Where is Dyania Health focused geographically?
Dyania Health’s technology is both HIPAA and GDPR compliant and therefore can be integrated in both European and N. American trial sites as necessary. The company maintains team members in:
• Jersey City, New Jersey, USA
• New York, New York, USA
• Los Angeles, California, USA
• Athens, Greece, E.U.
How does trial site integration work?
Dyania Health sends a team of software engineers to complete integration at each trial site as virtually all trial sites maintain local on-premise servers. The software program is uploaded to a back-up copy of the trial sites patient EMR data base. The software is EMR system agnostic and is specific to the type of database structure (MySQL, SQL, hybrid, etc.). The program runs the anonymization and clinical data extraction once on the entire database and subsequently once per week for incremental changes to the database. Each new trial site to be integrated has an initial set-up timeline of 1 month but once set-up, can be integrated for further trials within 1–2 weeks with additional protocols.

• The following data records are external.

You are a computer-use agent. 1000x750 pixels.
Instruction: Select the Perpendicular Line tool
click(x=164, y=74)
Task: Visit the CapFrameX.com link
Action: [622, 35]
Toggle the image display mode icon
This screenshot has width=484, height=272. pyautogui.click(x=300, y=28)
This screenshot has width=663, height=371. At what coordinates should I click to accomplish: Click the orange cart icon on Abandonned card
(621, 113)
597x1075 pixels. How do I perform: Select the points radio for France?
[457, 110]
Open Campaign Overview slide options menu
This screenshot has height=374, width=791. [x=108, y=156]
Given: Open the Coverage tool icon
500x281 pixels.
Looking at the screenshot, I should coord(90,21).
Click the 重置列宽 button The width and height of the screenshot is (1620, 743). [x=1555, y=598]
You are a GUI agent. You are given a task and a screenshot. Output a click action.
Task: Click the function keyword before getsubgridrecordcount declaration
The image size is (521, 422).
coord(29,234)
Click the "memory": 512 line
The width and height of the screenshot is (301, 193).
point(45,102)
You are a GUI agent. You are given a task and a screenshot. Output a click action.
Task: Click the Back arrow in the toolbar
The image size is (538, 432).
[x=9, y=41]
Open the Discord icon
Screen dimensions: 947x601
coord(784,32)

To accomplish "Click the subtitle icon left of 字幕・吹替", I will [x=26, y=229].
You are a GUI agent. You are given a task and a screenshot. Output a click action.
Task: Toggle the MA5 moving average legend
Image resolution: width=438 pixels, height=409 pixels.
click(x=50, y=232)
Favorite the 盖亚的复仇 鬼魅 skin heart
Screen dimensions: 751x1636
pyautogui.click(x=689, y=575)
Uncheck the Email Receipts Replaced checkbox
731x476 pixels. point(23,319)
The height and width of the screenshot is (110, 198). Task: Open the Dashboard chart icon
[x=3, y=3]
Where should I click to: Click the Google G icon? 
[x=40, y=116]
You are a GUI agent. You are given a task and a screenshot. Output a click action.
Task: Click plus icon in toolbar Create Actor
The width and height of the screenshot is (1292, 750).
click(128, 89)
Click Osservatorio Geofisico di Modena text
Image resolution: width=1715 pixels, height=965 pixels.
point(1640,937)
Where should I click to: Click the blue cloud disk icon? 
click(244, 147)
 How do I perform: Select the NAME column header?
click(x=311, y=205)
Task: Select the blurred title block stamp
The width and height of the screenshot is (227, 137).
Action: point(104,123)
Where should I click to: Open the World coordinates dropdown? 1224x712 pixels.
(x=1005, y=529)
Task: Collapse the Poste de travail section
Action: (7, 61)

How is the algorithm tailored to specific protocols?
Many protocols have subjective or vague criteria that require interpretation through judgment of principal investigators (physician researchers). Dyania Health works with pharma to clarify what these criteria mean on an objective level, and which medical histories and categories would fit the intention of these criteria. Due to certain limitations of data and medical histories stored in EMR systems, certain criteria might not be referenced in medical histories and records and therefore will not be able to be identified by our algorithms. Also, certain detailed information like full genetic reports may be stored in the system as scanned pdfs of printed faxed reports. Reports stored in this format are sometimes illegible by our algorithms.
We define this ahead of time with the pharma sponsor and the selected trial sites. As a result, we have a clear definition of what qualifies as a near exact match and which criteria have been met by patients identified. We also define an acceptable risk threshold regarding precision and recall where physician notes may be vague, have incorrect information, be missing relevant information, or utilizing uncommon descriptions instead of recognized terminology by the NIH and internationally defined medical libraries.
With regards to adaptations to specific disease areas or therapeutic types, Dyania Health team trains the algorithm with parameters, lexicons, synthetic data, and libraries generated by specialists and principle investigators who have extensive experience performing clinical studies on the particular disease or therapeutic type. This bridges terms common to the specific disease areas’ criteria with common clinical notes data types stored in electronic medical records, increasing accuracy.